Starting at the line that contains "Select the QPSTServer file icon" and ending at the final line of the entries below, write out each line exactly as it appears, but omit the pictures.

START DATA UNDER STUDY

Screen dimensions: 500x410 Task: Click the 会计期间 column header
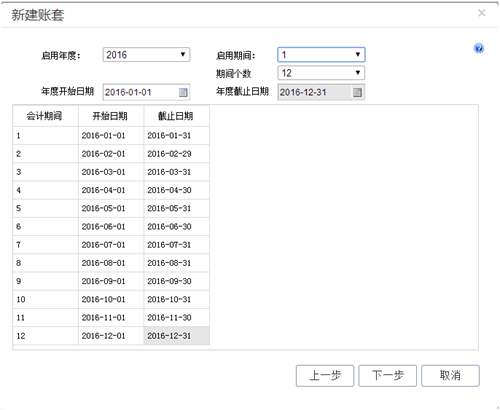point(45,116)
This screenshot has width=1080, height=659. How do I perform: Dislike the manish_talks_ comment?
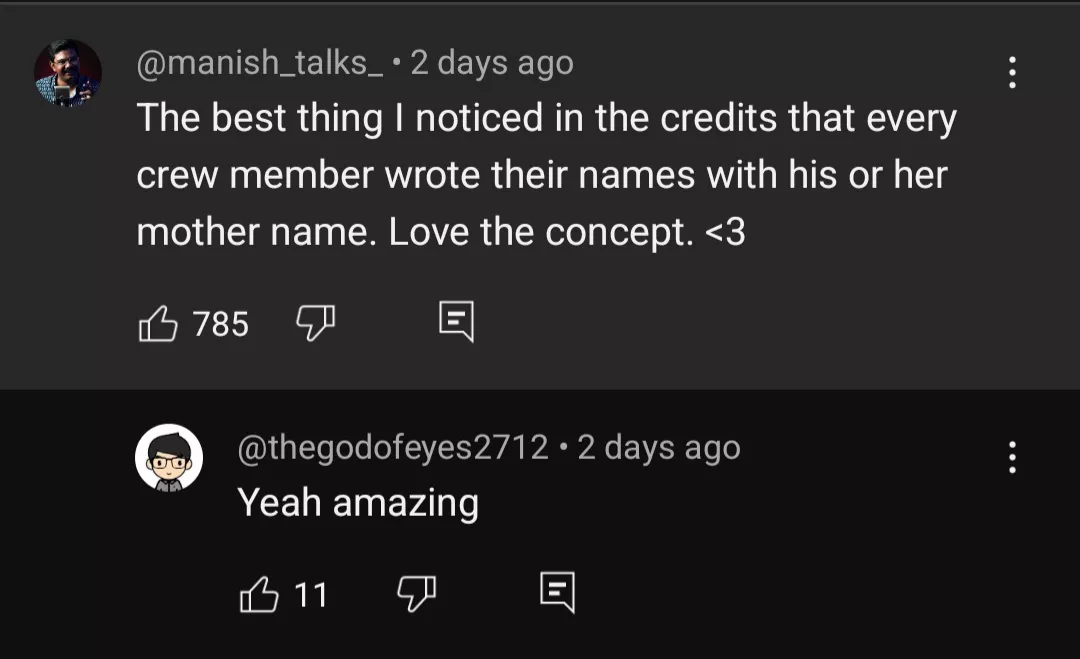[x=315, y=323]
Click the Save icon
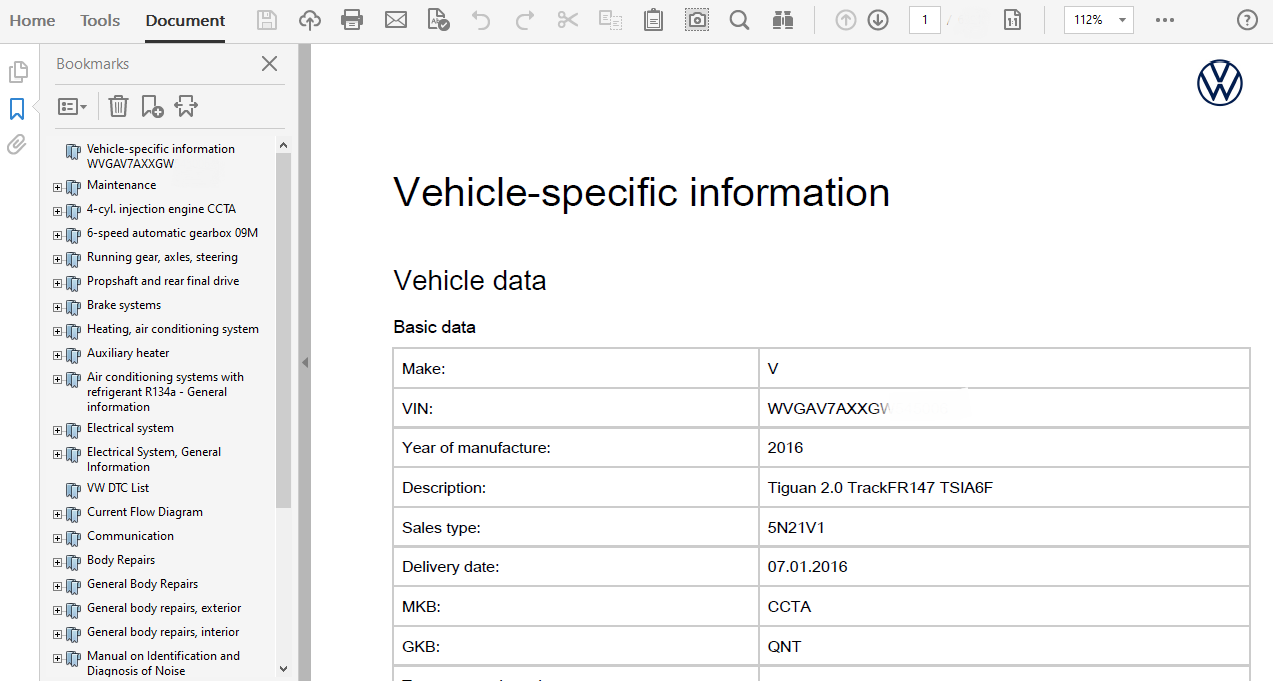This screenshot has height=681, width=1273. click(x=266, y=19)
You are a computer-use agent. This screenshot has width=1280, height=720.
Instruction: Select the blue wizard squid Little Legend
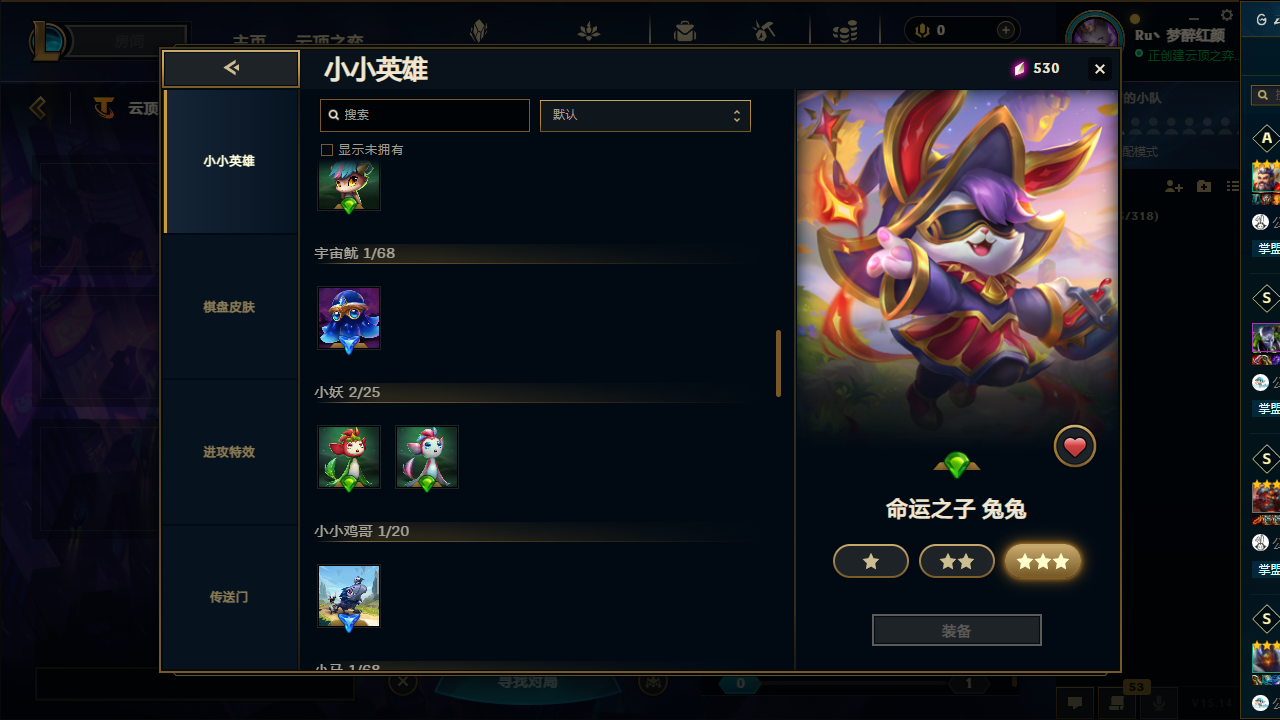[x=349, y=318]
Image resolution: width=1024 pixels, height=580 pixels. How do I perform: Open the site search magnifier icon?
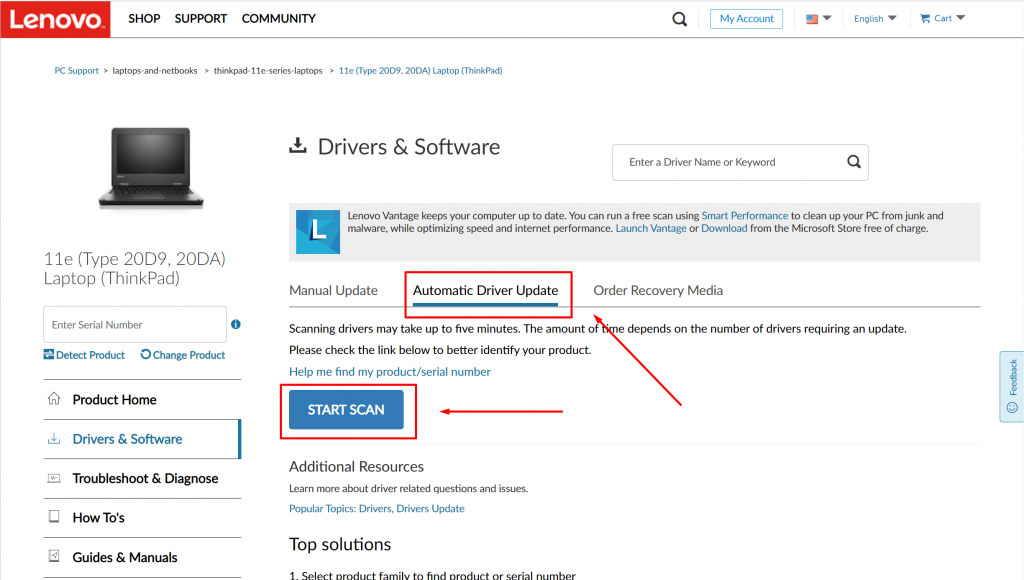679,18

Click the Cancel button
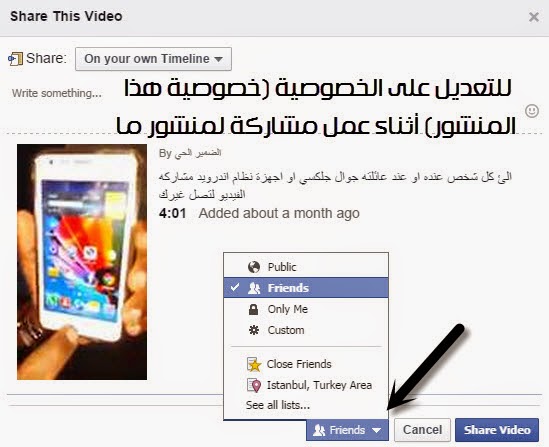(422, 430)
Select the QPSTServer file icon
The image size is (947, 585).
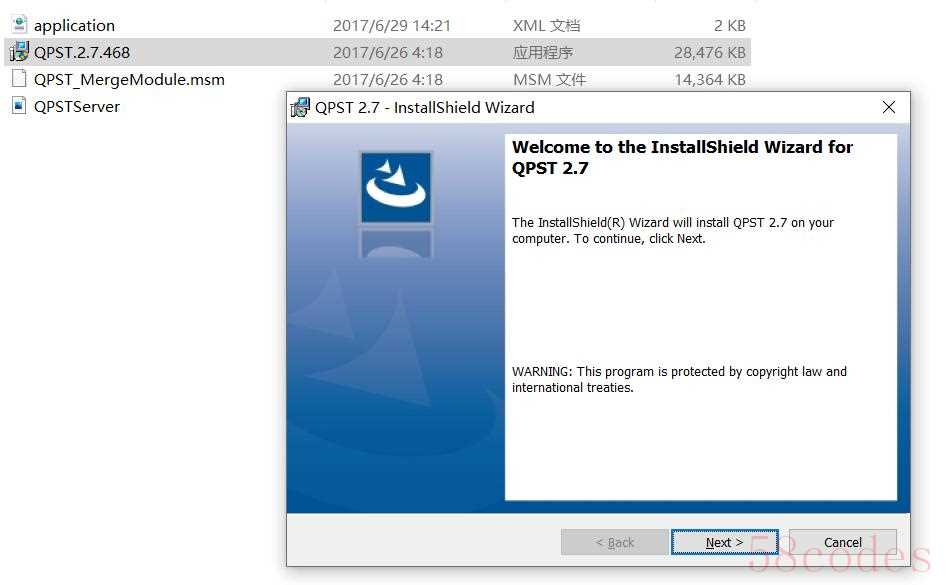(19, 106)
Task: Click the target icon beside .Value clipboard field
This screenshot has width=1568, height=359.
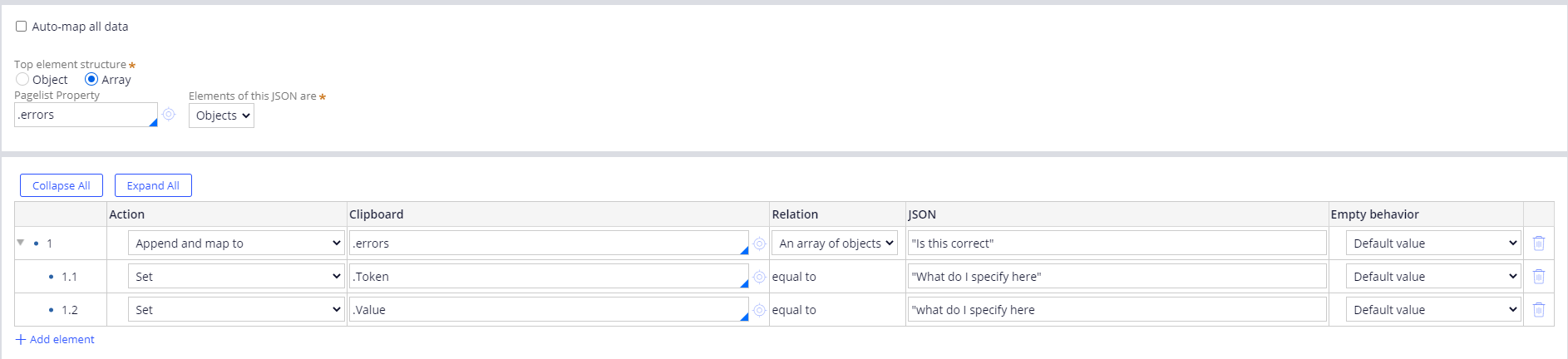Action: pos(759,310)
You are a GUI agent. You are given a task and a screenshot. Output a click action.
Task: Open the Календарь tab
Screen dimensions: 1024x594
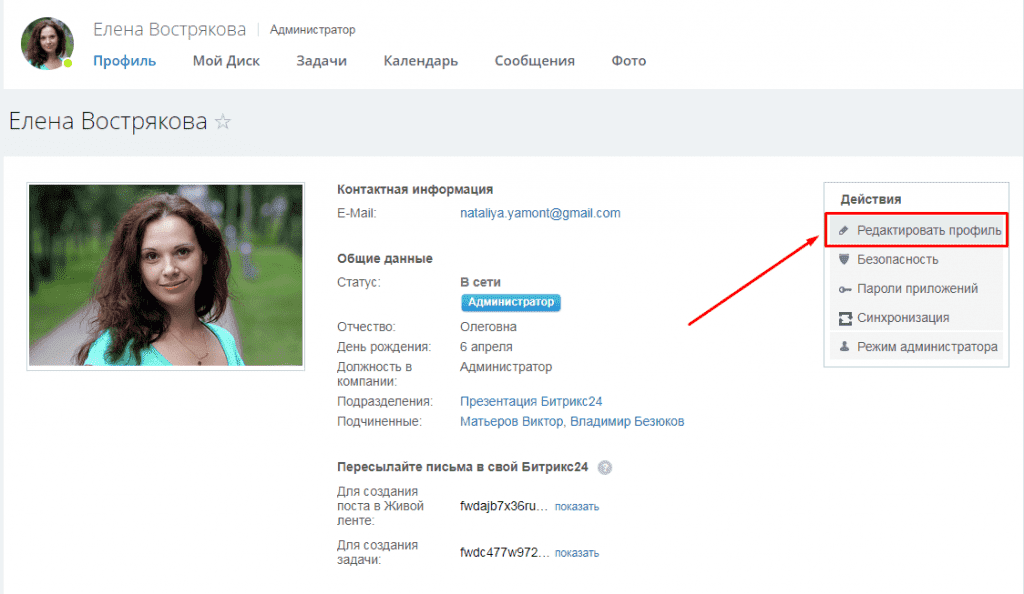(x=420, y=61)
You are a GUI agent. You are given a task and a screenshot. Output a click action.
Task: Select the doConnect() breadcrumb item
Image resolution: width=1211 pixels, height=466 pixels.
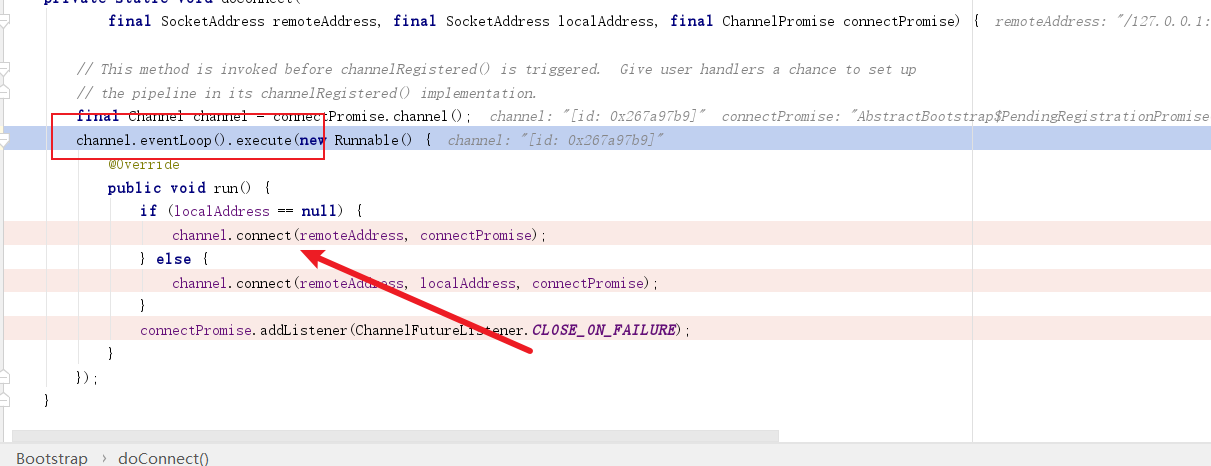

END DATA UNDER STUDY

## EXERCISE RESULT
Select the QPSTServer file icon
The image size is (947, 585).
(19, 106)
Task: Click the target icon beside .Value clipboard field
This screenshot has width=1568, height=359.
Action: pos(759,310)
You are a GUI agent. You are given a task and a screenshot. Output a click action.
Task: Open the Календарь tab
Screen dimensions: 1024x594
(x=420, y=61)
You are a GUI agent. You are given a task and a screenshot. Output a click action.
Task: Select the doConnect() breadcrumb item
Image resolution: width=1211 pixels, height=466 pixels.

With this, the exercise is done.